Les yeux vides de pitié, Léopold l’observa un court instant, puis se leva.

— Je vais faire un tour, annonça-t-il. Mes jambes sont engourdies.

Il abandonna sa sœur sans autre formes de politesse. Tara se trouvait à quelque distance de là. Léopold se donna la peine de l’envoyer vers sa Mestresse. Malgré la pluie, son personnel à lui était resté à l’extérieur, comme son étui à cigare. Présentement, les deux lui manquaient.

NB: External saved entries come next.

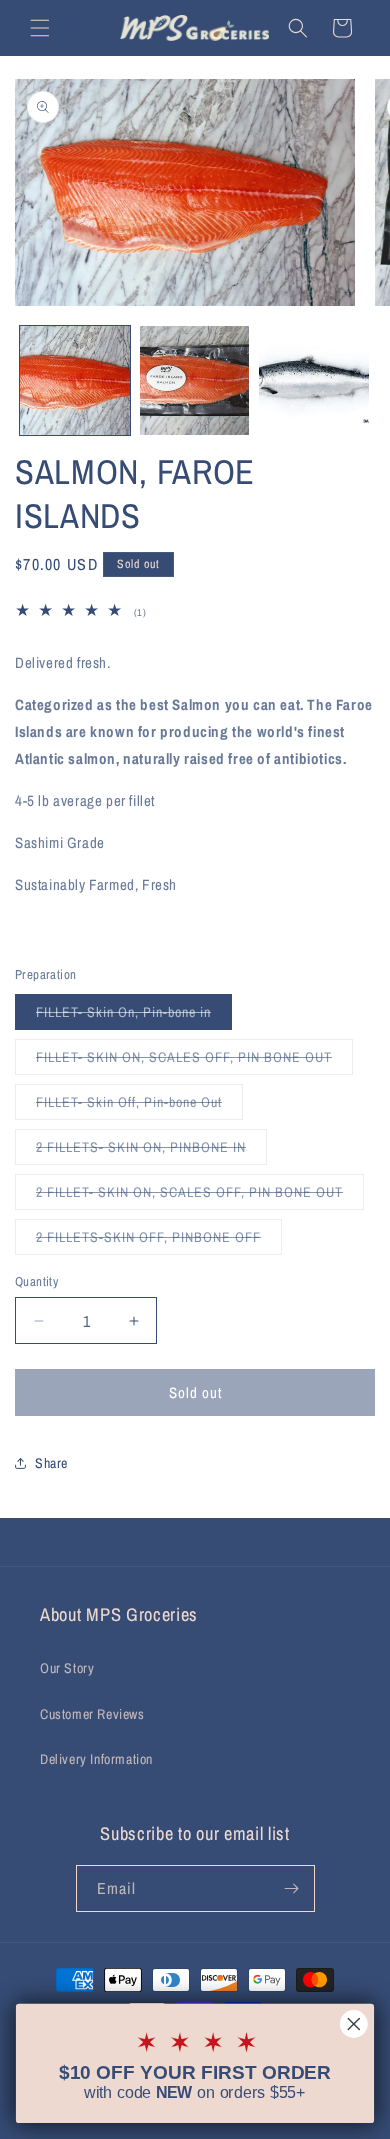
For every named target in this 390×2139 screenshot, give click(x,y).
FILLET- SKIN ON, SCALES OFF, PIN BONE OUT (194, 1061)
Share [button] (51, 1463)
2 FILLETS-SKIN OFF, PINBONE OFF (159, 1241)
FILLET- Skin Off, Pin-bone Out (139, 1106)
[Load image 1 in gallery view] (75, 381)
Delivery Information (96, 1759)
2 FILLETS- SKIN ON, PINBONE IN (151, 1151)
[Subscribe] (292, 1888)
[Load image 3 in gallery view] (314, 381)
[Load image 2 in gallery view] (195, 381)
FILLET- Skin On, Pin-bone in (134, 1016)
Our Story (67, 1668)
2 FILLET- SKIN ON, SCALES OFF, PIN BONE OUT (200, 1196)
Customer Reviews (92, 1714)
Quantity (36, 1281)
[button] (40, 28)
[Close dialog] (354, 2024)
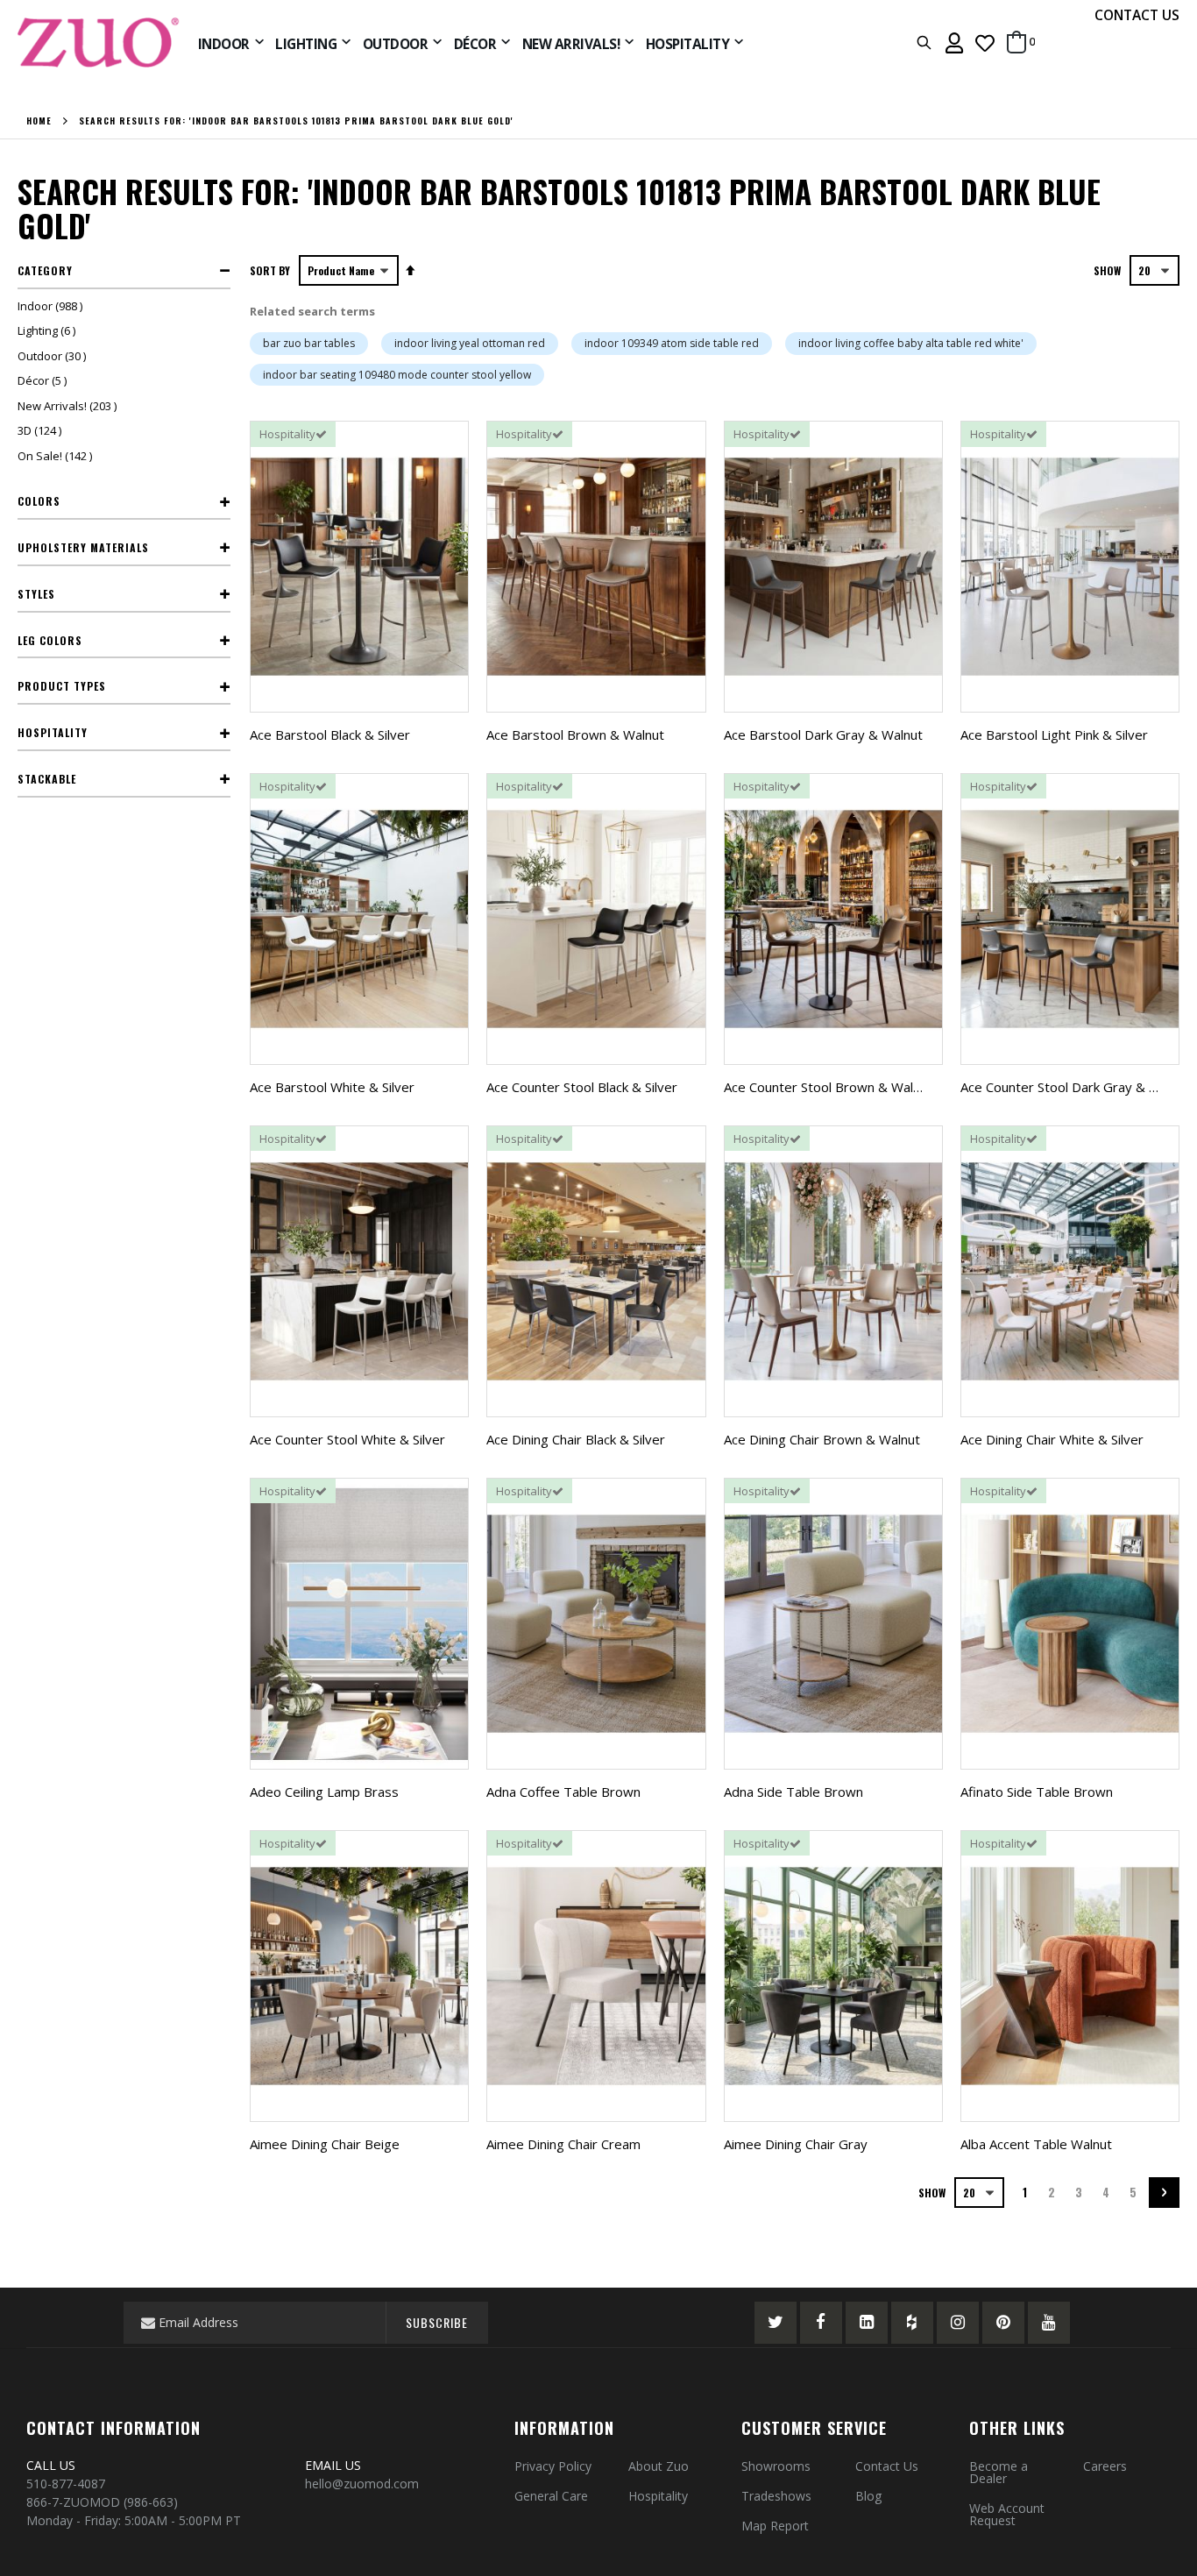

Lorsqu’il gagna l’entrée, décidé à prendre la porte, un hoquet de surprise l’interpella. Il leva les yeux vers le sommet de l’escalier et découvrit Yue, les yeux exorbités et les mains crispées sur son habit.

— Attention, Mademoiselle, vous froissez votre jupe, fit remarquer l’esclave qui marchait derrière elle.

— Une sale manie, n’est-ce pas ? plaisanta Léopold en esquissant un rictus. Je ne compte plus les fois où je l’ai reprise à ce sujet.

Sans prêter attention à lui, Krisha posa les livres d’étude de sa Mestresse pour défroisser l’étoffe malmenée.

Yue desserra les poings. Une chute de tension brutale lui fit perdre pieds. Elle tomba à genoux.

— Mademoiselle ! se récria Krisha en lui attrapant le bras avant que le haut de son corps ne heurte le sol.

Le pouls de l’esclave s’emballa au même rythme que le souffle erratique de la petite fille.

— De l’aide ! appela-t-elle avec autorité.

Les secours ne se firent pas attendre. Ils arrivèrent de tout côté, de l’étage haut comme de l’étage bas. Momentanément, Léopold trouva à l’attroupement la grâce d’un corps de ballet. Tous restèrent à distance de la petite fille en crise, conscients que l’étouffer par leur présence ne l’aiderait pas à mieux respirer. L’un d’eux prit tout de même l’initiative de lui présenter un verre d’eau. Yue faillit s’étouffer en essayant d’en prendre une gorgée, puis une accalmie subite la plongea dans la torpeur. Sa nuque était raide. Une lumière absente l’aveuglait et un mur intangible l’isolait du monde. Son esprit s’en était allé là où rien n’avait prise sur elle : quelque part sur une grande scène où la douleur n’était qu’une illusion. Cette quiétude fictive fit perdre toute substance à son regard.

— Vos devoirs attendront ce soir, décréta Krisha. Vous allez dormir un peu avant de déjeuner.

Se montrant extraordinairement habile au regard de son handicap, elle redressa la petite fille et la prit en charge sur son bras unique. Yue l’enlaça instinctivement en reposant la tête sur son épaule.

Krisha jeta à Léopold un regard des plus accablants, sans la moindre considération pour son statut.

— Vous devez être son ancien mestre, comprit-elle. Sauf votre respect, vous devriez partir.

Mue par la colère que la compassion lui inspirait, elle raccompagna Yue à sa chambre sans se douter qu’elle le faisait pour la dernière fois.